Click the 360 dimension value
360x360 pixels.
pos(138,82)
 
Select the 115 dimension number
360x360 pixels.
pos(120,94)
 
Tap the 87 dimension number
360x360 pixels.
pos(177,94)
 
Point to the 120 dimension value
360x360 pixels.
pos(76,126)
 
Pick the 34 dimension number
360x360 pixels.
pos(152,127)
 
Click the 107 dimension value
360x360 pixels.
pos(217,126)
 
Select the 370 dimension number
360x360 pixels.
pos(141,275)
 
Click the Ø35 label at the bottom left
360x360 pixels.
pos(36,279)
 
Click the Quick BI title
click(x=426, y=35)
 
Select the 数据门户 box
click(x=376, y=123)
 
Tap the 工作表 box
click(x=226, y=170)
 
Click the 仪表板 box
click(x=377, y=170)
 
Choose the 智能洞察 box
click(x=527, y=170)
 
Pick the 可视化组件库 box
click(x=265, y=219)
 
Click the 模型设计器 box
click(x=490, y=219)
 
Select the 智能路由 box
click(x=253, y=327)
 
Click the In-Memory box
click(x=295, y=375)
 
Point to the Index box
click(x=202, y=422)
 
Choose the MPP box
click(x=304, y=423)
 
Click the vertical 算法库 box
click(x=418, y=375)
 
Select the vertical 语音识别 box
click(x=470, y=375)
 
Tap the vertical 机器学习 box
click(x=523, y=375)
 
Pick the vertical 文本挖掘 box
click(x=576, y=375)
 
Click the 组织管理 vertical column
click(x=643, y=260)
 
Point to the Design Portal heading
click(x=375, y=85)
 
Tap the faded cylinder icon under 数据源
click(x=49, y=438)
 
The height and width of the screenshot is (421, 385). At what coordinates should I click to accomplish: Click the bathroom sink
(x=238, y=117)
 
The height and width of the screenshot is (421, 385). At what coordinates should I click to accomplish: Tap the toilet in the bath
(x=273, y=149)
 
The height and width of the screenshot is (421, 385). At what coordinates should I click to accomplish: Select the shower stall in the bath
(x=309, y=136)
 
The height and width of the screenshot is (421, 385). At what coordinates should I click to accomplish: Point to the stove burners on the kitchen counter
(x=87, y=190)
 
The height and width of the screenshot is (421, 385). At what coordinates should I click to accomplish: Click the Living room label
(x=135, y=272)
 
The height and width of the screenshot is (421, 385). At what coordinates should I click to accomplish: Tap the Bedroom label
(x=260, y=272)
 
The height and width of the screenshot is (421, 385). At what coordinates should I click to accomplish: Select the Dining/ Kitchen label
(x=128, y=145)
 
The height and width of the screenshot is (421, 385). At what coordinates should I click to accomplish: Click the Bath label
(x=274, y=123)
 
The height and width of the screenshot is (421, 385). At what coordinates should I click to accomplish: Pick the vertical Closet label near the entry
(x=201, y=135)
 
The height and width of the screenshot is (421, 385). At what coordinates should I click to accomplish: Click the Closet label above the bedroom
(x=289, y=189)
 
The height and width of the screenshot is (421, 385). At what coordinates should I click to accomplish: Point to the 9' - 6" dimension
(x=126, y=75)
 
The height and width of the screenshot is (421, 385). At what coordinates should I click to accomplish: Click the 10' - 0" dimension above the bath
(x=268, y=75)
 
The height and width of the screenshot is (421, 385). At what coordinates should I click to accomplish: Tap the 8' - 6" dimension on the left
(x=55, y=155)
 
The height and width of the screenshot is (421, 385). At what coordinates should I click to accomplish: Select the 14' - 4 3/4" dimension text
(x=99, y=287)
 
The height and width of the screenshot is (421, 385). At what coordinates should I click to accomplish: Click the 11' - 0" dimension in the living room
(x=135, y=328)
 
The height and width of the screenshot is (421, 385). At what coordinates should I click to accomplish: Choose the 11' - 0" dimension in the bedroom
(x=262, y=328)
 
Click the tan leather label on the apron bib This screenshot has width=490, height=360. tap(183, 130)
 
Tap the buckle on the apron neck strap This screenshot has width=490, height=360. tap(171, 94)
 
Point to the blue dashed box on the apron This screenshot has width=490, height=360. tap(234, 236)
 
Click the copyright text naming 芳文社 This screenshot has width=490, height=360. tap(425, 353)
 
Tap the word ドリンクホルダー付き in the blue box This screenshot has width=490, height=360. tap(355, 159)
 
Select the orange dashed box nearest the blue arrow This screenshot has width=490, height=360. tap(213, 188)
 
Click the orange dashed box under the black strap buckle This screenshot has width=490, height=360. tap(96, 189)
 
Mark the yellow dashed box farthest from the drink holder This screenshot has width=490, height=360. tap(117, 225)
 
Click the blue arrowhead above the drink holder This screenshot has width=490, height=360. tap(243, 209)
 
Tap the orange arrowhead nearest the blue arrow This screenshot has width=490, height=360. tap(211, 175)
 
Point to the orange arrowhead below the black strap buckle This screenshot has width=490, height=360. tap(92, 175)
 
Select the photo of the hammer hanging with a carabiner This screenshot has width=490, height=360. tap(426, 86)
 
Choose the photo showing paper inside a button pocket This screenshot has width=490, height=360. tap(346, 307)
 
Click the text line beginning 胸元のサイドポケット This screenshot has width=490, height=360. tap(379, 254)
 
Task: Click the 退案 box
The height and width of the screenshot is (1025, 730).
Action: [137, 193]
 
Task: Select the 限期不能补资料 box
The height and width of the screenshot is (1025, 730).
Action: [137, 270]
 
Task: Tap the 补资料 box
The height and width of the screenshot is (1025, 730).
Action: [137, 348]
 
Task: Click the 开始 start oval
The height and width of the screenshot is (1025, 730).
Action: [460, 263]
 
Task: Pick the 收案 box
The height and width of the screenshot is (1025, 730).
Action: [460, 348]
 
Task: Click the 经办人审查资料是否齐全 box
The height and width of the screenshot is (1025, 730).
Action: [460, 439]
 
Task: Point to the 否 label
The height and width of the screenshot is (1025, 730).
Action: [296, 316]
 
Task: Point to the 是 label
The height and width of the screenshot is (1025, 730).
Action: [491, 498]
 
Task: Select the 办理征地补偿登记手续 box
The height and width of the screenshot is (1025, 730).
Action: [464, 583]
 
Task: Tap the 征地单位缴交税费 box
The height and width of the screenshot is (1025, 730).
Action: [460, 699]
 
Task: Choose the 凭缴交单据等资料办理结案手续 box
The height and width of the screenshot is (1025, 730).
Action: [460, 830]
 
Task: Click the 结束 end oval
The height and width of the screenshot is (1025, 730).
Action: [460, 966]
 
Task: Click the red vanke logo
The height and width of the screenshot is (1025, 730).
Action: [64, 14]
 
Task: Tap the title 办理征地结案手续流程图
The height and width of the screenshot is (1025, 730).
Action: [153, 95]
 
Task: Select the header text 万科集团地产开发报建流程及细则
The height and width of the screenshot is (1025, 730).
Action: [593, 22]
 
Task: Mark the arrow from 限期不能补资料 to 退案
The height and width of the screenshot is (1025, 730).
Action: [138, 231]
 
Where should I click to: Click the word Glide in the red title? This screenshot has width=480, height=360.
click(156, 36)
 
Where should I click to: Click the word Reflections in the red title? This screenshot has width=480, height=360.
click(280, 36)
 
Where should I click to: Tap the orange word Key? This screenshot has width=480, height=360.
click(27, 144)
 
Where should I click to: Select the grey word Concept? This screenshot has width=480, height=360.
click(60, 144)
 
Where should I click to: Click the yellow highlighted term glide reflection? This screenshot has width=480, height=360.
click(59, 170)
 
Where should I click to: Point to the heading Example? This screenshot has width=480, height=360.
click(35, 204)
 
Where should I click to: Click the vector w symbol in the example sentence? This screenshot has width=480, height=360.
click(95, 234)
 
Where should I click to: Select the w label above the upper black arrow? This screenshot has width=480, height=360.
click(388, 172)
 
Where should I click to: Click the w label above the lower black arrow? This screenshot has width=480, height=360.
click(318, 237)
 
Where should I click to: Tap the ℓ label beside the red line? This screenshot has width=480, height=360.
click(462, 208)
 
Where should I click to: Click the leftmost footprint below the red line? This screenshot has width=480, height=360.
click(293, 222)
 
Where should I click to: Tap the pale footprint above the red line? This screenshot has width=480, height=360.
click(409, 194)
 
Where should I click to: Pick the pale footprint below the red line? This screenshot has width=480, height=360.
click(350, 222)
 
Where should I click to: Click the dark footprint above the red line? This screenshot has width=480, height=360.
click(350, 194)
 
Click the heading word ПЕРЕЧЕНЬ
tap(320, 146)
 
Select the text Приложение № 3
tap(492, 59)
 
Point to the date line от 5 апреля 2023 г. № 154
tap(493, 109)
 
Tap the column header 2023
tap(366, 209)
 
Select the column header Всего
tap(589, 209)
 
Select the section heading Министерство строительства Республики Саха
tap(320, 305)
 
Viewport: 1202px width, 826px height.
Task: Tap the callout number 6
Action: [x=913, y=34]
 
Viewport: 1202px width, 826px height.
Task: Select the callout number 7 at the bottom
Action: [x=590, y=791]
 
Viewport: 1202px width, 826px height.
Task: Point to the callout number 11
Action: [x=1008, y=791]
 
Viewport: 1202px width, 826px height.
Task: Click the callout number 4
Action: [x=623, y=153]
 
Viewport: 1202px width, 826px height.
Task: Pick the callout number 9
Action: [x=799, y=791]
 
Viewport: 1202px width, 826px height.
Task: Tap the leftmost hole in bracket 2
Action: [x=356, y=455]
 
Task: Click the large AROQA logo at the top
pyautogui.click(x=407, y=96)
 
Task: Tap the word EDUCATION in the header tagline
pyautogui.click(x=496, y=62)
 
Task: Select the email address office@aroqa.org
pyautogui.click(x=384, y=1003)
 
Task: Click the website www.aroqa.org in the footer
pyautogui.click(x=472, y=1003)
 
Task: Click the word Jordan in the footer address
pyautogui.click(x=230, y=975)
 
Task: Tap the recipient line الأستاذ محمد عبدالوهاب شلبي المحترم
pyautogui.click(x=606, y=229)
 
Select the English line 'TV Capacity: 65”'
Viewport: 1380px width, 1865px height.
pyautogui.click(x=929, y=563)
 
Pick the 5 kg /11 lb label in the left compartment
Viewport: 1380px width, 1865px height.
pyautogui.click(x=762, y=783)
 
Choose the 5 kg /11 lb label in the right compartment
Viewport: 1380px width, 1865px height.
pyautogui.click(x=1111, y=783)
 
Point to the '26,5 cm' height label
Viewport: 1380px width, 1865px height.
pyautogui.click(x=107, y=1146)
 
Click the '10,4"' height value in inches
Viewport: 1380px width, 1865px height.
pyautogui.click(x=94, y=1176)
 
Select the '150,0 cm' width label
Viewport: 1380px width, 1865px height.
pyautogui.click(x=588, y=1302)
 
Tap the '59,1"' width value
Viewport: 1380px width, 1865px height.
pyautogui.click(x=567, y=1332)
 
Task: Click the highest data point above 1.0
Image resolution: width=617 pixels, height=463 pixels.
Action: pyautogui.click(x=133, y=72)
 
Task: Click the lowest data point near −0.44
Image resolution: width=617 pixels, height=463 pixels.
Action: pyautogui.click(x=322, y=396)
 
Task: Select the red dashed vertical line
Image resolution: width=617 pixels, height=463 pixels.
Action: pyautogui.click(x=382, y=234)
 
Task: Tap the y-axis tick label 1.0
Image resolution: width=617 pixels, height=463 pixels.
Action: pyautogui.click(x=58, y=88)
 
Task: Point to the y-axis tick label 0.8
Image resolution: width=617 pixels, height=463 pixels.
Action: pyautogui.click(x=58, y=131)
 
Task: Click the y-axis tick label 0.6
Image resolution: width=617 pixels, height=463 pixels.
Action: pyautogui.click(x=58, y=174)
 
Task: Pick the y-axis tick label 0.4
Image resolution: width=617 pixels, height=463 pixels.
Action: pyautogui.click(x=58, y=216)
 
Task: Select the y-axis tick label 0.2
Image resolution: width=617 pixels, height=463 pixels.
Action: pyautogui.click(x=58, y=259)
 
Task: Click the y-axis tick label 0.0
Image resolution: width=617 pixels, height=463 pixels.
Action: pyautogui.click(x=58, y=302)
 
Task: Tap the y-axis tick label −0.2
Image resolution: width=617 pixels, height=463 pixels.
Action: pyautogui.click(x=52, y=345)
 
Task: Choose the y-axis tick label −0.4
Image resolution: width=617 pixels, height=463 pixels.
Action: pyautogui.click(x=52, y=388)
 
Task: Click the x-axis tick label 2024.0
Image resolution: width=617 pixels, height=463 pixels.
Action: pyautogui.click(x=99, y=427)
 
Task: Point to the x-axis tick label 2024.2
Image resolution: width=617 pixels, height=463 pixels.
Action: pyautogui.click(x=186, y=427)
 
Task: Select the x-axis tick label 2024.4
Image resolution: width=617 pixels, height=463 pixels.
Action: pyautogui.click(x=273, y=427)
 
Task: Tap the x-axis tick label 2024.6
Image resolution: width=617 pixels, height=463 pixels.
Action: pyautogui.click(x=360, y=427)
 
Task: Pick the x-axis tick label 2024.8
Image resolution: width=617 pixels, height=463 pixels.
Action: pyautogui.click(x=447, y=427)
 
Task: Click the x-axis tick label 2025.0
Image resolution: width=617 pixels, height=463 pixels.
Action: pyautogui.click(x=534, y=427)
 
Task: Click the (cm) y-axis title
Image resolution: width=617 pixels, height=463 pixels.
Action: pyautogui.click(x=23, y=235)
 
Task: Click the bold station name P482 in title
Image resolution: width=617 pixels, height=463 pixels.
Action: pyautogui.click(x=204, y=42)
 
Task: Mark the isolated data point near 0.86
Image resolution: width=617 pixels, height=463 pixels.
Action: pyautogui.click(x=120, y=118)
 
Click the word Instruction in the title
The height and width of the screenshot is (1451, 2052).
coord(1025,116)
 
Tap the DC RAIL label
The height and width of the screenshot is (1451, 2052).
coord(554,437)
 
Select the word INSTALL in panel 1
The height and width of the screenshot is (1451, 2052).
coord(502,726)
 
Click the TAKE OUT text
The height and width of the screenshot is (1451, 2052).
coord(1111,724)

===============

Put the lines of the listing above into a JSON list of strings, one string per line with blank lines left out, starting at the line that contains "toilet in the bath" and ending at the line that contains "(x=309, y=136)".

## In response
[
  "The height and width of the screenshot is (421, 385). At what coordinates should I click to accomplish: Tap the toilet in the bath",
  "(x=273, y=149)",
  "The height and width of the screenshot is (421, 385). At what coordinates should I click to accomplish: Select the shower stall in the bath",
  "(x=309, y=136)"
]